See Greenwich Marine, Inc. v. S.S. Alexandra, 339 F.2d 901, 905 (2d Cir. 1965). But see Patricia Haynes Assocs., Inc. v. Cammell Laird Holdings U.K., 339 F.3d 76, 82-83 (2d Cir. 2003) (finding that a district court did not abuse its discretion by declining to allow an attachment for contingent liabilities).
460 F.3d at 445 (emphasis added).
See, e.g., Sonito Shipping Co., Ltd. v. Sun United Maritime Ltd., 478 F. Supp. 2d 532, 543 (S.D.N.Y. 2007).
IV. DISCUSSION
The bills of lading signed by the master of the Lady Rea did not contain terms more onerous than those contained in the charter party.

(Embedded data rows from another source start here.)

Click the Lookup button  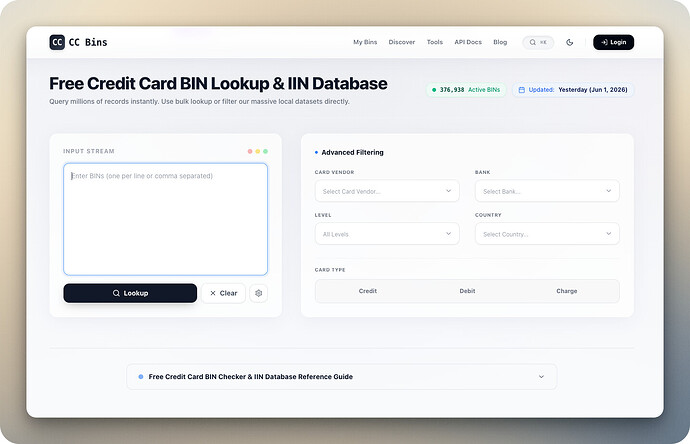pyautogui.click(x=130, y=293)
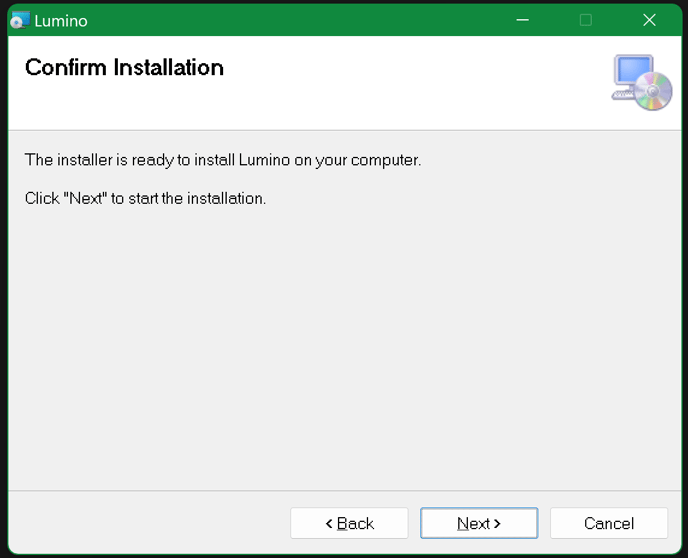Click the 'installer is ready' message text
The width and height of the screenshot is (688, 558).
coord(223,160)
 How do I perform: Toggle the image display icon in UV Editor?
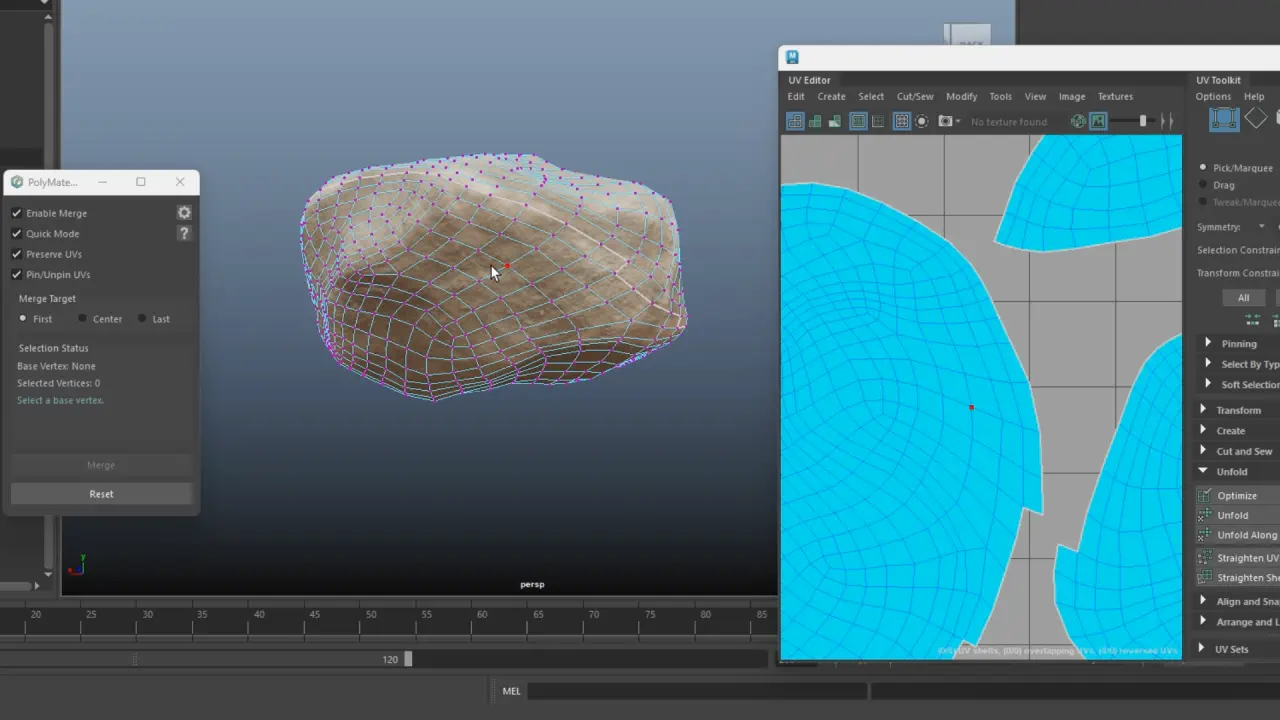pyautogui.click(x=1098, y=122)
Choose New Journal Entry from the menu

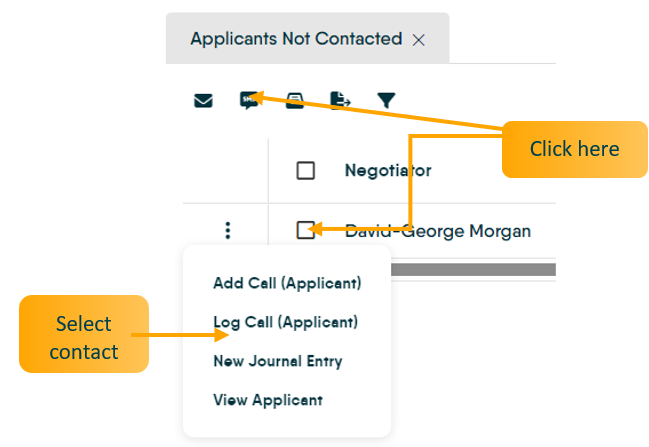point(277,361)
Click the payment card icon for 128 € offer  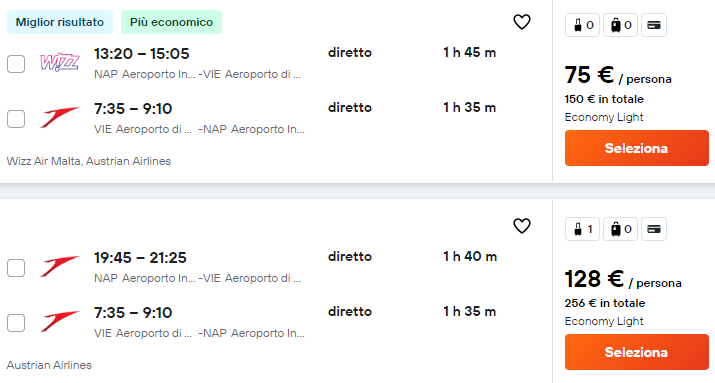pos(654,229)
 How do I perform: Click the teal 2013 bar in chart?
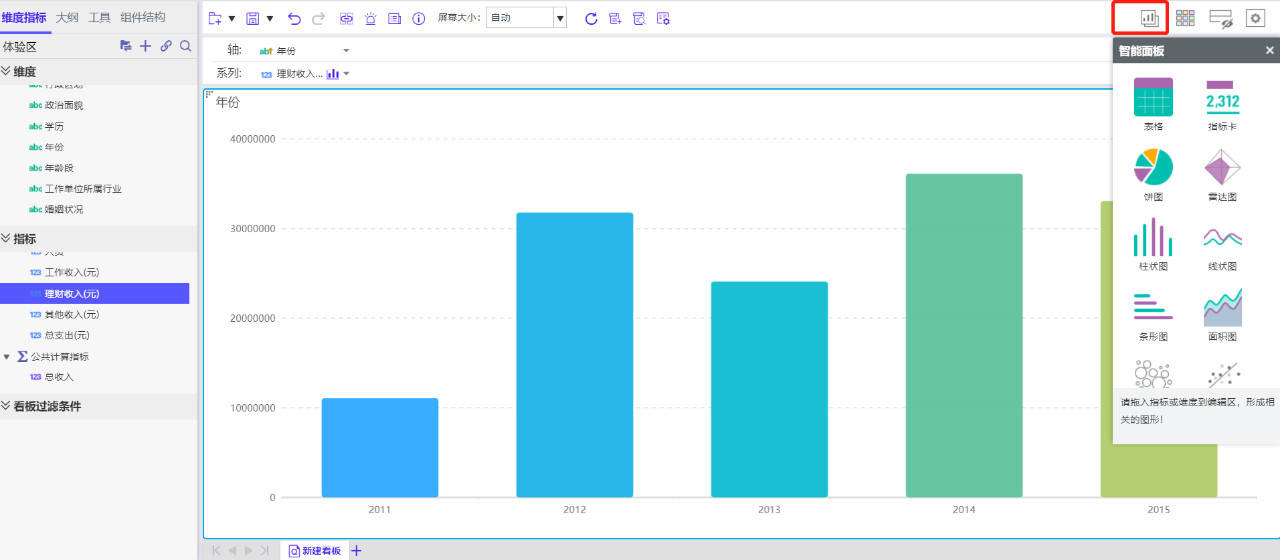pos(769,389)
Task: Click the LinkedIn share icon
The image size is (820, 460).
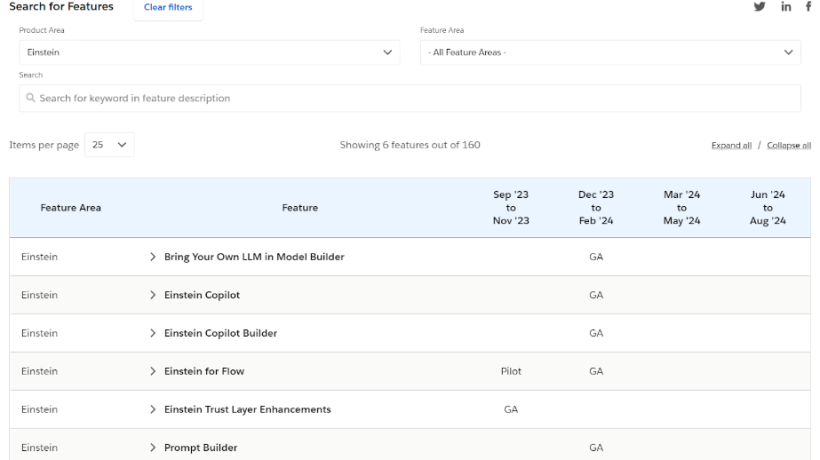Action: (x=786, y=8)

Specifically, the bills of lading do not contain specific dates by which WWS was required to deliver the freight; nor does the Karachi complaint allege a violation of an express delivery guarantee. Rather, the Karachi complaint asserts that an unreasonable delay occurred at Jeddah as a result of the owner's failure to maintain proper certification. The four-week delay of the Lady Rea when it lay within three days' voyage of Karachi constitutes a failure to deliver the cargo with "due despatch," a burden placed on the vessel's owner under the express terms of the charter party.
Time Charter cl. 8(a).
As WWS did not cause the master of the Lady Rea to sign a bill of lading that increased REA's exposure beyond what was already established in the charter party, REA does not present a contract claim. Any claim stemming from Metka's suit against REA therefore falls into the third category of indemnity claims under English law and is not ripe until the primary suit has been resolved. Issuance of a bond to secure the release of the vessel does not constitute a final resolution of Metka's claims. Therefore, REA's indemnity claim against WWS is unripe, and it does not have a valid, prima facie admiralty claim necessary for an attachment pursuant to Rule B.

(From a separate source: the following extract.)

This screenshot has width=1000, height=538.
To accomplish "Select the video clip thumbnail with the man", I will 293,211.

See, e.g., Aosta Shipping Co. v. OSL S.S. Corp., No. 08 Civ. 7649, 2009 WL 161221, at *2 (S.D.N.Y. Jan. 26, 2009).
Moreover, any equitable authority once vested in the district courts to maintain a Rule B attachment for a contingent maritime claim has been drastically narrowed by the Second Circuit's decision in Aqua Stoli. This is not the exceptional case in which equity requires this Court to ignore the prematurity objection. Although REA has commenced arbitration and issued a bond to secure the release of the Lady Rea, those circumstances are not an "isolated situation[] under peculiar factual circumstances." Moreover, there is substantial uncertainty concerning the scope of Metka's liability to Karachi Electric, let alone REA's eventual liability to Metka. Given the conjecture involved in establishing the scope of REA's prima facie claim against WWS, equity weighs in favor of vacating the attachment until the claim has become ripe.
Greenwich Marine, 339 F.2d at 905.
The attachment order is therefore modified to eliminate the sum reflecting the Karachi dispute as well as attendant interest. Specifically, the principal claim is reduced by $700,699.44 and the interest claim is reduced by $109,046.35. Moreover, the authorized sum of attorney's fees and costs that may be attached is reduced by one-third, or $50,000, to reflect the diminished size of the principal claim. In sum, plaintiff may attach no more than $226,174.82.
V. CONCLUSION
For the foregoing reasons, defendant's motion to vacate the attachment in part is granted. Plaintiff REA Navigation may attach no more than $226,174.82 belonging to defendants. The Clerk of the Court is ordered to close this motion.